SAN uses a multiple layer attention mechanism that uses the semantic question representation
to query the image and locate relevant visual regions, and to infer the answer.
Details of the SAN model:
- Image features are extracted from the last pooling layer of a deep CNN (like VGG-net).
- Input images are first scaled to 448 x 448, so at the last pooling layer, features
have the dimension 14 x 14 x 512 i.e. 512-dimensional vectors at each image location
with a receptive field of 32 x 32 in input pixel space.
- Question features are the last hidden state of the LSTM.
- Words are one-hot encoded, transferred to a vector space by passing through an
embedding matrix and these word vectors are fed into the LSTM at each time step.
- Image and question features are combined into a query vector to locate relevant visual regions.
- Both the LSTM hidden state and 512-d image feature vector at each location are transferred
to the same dimensionality (say k) by a fully connected layer, and added and passed through
a non-linearity (tanh).
- Each k-dimensional feature vector is then transformed down to a single scalar and
a softmax is taken over all image regions to get the attention distribution (say p\_{I}).
- This attention distribution is used to weight the pooling layer visual features (\sum_{i}p\_{i}v\_{i})
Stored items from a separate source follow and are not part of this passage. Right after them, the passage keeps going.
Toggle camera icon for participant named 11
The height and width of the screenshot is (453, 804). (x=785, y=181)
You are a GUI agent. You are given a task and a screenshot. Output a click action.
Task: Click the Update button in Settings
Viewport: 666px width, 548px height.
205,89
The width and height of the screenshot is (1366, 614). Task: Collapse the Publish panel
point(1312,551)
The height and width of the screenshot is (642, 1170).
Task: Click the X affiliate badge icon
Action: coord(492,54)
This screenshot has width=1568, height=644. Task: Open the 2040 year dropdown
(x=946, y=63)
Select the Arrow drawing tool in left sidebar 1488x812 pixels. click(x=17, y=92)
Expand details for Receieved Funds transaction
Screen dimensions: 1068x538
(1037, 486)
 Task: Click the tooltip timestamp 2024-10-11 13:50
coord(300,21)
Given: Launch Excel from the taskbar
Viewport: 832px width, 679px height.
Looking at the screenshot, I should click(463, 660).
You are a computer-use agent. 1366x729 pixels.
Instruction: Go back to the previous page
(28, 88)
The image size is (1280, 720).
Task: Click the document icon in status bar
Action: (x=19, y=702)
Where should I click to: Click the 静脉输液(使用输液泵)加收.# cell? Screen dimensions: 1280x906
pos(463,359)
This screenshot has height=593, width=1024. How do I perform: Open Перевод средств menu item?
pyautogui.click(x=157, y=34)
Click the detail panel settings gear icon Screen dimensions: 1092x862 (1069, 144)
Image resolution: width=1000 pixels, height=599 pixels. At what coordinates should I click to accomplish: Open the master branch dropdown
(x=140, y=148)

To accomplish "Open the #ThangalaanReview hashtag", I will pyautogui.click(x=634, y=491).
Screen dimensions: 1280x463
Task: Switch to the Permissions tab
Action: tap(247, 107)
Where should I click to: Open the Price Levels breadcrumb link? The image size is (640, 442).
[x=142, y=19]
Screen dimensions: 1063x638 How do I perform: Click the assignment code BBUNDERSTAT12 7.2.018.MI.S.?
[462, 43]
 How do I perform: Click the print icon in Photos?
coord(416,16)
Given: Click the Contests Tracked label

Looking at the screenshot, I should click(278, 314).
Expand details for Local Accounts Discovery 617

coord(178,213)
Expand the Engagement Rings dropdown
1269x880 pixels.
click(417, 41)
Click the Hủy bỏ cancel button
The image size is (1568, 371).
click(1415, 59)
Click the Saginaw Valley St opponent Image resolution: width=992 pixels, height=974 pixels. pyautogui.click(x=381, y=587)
and added to the LSTM vector to get a new query vector.
- In subsequent attention layers, this updated query vector is used to repeat the same process
of getting an attention distribution.
- The final query vector is used to compute a softmax over the answers.
## Strengths
- The multi-layer attention mechanism makes sense intuitively and the qualitative results
somewhat indicate that going from the first attention layer to subsequent attention layers,
the network is able to focus on fine-grained visual regions as it discovers relationships
among multiple objects ('what are sitting in the basket on a bicycle').
- SAN benefits VQA, they demonstrate state-of-the-art accuracies on multiple datasets, with
question-type breakdown as well.
## Weaknesses / Notes
- Right now, the attention distribution is learnt in an unsupervised manner by the network.
It would be interesting to think about adding supervisory attention signal. Another way to
improve accuracies would be to use deeper LSTMs.